Recent years have seen the massacre of black worshippers at a South Carolina church, fierce debates over the memorialization of white-supremacist American leaders and the ascendancy of a president who admires Andrew Jackson, a slaveholding Tennessee “populist.” As progress toward racial equality seems ever in danger of being erased, Americans have sought to make sense of the present by looking to the past—and looking south.
Two decades after Confederates in the Attic, Massachusetts-based journalist Tony Horwitz dips back below the Mason-Dixon Line and into an ongoing national conflict in Spying on the South. The book retraces an antebellum journey undertaken by Frederick Law Olmsted, who explored the southern U.S. as the country careered toward civil war. Olmsted wrote dispatches for northern newspapers that were later collected into The Cotton Kingdom, a window into a society structured around slavery. Horwitz similarly seeks to shed light on the region. Pondering the “inescapable echoes of the 1850s” in today’s politics, he travels down the Ohio River on a coal barge, finds the remnants of a massive cotton and sugar plantation in Louisiana and even embarks on an uncomfortable mule ride through Texas. Horwitz is an amiable narrator who marries a journalist’s knack for scene-setting and chatting folks up with the ability to tell a good historical tale. Back up north, he concludes with a walk through New York’s Central Park, the crowning jewel in Olmsted’s subsequent career as a landscape architect.

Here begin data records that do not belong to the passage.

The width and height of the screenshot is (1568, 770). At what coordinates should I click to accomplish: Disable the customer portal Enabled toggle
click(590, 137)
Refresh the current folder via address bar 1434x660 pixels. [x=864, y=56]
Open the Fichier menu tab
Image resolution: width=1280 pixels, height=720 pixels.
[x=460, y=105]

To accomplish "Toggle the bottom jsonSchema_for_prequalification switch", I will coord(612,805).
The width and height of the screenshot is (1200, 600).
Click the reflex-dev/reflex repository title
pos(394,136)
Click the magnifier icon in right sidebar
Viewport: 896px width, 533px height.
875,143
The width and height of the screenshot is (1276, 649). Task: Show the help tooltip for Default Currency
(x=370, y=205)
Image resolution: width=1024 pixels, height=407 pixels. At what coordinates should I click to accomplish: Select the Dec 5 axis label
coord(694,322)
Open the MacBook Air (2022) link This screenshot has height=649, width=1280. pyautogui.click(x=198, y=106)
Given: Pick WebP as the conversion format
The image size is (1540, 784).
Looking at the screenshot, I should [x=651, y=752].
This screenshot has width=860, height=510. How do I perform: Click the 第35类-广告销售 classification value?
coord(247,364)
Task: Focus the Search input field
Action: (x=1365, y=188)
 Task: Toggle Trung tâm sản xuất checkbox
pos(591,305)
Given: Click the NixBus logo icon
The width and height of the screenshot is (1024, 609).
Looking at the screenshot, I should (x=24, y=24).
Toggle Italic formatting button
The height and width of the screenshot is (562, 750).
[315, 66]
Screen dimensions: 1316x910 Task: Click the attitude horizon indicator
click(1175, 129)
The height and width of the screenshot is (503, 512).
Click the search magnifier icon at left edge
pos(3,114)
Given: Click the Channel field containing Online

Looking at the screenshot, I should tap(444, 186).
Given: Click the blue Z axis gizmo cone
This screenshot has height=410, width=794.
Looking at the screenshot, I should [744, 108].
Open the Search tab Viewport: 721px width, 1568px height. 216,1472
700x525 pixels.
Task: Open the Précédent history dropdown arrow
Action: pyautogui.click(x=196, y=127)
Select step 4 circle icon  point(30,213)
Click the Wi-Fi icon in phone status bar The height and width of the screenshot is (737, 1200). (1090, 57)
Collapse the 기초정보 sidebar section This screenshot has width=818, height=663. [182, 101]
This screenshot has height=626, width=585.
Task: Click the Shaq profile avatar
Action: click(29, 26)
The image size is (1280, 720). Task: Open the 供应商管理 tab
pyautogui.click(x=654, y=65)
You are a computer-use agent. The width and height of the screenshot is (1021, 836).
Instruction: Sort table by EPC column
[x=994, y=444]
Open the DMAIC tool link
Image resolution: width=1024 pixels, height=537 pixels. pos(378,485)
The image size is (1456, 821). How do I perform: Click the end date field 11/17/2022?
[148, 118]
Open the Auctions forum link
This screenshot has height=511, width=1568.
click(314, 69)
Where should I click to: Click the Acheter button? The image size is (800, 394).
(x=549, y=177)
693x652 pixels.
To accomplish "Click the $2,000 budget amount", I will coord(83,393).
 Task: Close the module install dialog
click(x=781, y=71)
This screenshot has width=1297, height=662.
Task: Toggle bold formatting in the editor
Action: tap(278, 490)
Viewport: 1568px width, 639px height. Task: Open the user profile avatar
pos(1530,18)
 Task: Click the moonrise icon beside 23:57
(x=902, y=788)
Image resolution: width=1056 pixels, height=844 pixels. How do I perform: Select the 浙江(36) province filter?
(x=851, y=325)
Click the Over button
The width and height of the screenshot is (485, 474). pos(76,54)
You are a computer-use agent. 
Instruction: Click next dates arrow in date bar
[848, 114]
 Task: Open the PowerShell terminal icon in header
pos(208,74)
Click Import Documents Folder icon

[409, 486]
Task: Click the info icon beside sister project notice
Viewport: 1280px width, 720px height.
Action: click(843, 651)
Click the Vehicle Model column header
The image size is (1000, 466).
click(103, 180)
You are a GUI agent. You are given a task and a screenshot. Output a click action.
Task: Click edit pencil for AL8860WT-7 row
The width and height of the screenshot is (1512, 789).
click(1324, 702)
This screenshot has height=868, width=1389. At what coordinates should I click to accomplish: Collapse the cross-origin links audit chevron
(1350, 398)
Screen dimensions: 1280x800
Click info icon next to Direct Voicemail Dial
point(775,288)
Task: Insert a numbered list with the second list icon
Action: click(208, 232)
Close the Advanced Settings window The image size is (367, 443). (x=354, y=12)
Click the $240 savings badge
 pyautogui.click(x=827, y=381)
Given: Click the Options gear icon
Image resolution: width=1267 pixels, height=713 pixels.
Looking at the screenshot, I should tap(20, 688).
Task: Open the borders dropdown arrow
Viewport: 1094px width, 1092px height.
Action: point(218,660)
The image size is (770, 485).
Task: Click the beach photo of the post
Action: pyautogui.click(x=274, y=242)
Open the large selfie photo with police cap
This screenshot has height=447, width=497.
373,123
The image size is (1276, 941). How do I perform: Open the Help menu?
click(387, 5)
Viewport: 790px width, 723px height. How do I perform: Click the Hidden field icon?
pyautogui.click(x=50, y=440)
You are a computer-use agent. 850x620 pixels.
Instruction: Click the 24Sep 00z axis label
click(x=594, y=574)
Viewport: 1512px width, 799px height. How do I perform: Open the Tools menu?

Jacquelyn Dowd Hall’s Sisters and Rebels is a master class in how to write history. The founding director of the Southern Oral History Program at the University of North Carolina at Chapel Hill, Hall tells the story of three sisters from the Lumpkin family, whose father was a violent Reconstruction-era Klan member. While one daughter followed her father’s Lost Cause ideology, more compelling are the two who struck further out. Katharine Du Pre Lumpkin became involved in interracial organizing with the YWCA, enjoyed a prolific career as a sociologist and authored The Making of a Southerner, which explores the roots of racism and sexism in her own childhood. Grace Lumpkin moved to New York, joined the labor movement and wrote the influential proletarian novel To Make My Bread. Hall deftly situates each moment of these women’s lives within its historical context, producing a vital, timely narrative about how attitudes are formed and how they can be reshaped. This triple biography is also a corrective to histories of the South that emphasize its white male bigots, as Hall places women’s progressive political and intellectual work at the book’s heart. Despite being about a single family, Sisters and Rebels is breathtaking in its historical scope and flawlessly executed. The arc of the Lumpkin women raises at least the possibility of redemption—that the sins of the father need not be repeated by the daughters.